Whenever a line in the data below includes the string "with", copy it out.

******************************

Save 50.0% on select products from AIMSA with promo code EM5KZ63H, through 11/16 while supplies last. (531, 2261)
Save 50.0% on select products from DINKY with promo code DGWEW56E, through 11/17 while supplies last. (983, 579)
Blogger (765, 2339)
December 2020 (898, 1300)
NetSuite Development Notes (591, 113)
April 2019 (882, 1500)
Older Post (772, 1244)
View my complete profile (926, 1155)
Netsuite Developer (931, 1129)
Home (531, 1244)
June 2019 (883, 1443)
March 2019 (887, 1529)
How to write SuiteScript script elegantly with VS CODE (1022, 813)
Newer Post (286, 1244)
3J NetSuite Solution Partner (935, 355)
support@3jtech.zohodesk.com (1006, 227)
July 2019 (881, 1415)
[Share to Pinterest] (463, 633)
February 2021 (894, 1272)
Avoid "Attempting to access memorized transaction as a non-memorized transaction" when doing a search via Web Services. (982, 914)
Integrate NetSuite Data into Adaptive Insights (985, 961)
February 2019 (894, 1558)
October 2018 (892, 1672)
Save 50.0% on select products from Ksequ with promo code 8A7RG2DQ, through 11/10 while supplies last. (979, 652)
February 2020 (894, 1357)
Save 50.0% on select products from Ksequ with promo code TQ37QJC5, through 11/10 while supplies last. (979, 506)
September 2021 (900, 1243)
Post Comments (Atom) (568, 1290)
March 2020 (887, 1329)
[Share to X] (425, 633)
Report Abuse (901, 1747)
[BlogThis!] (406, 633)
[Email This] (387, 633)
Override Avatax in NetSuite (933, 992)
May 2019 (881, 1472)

******************************

• **SOLVED PROBLEM**:
Save 50.0% on select products from AIMSA with promo code EM5KZ63H, through 11/16 while supplies last. (531, 2261)
Save 50.0% on select products from DINKY with promo code DGWEW56E, through 11/17 while supplies last. (983, 579)
How to write SuiteScript script elegantly with VS CODE (1022, 813)
Save 50.0% on select products from Ksequ with promo code 8A7RG2DQ, through 11/10 while supplies last. (979, 652)
Save 50.0% on select products from Ksequ with promo code TQ37QJC5, through 11/10 while supplies last. (979, 506)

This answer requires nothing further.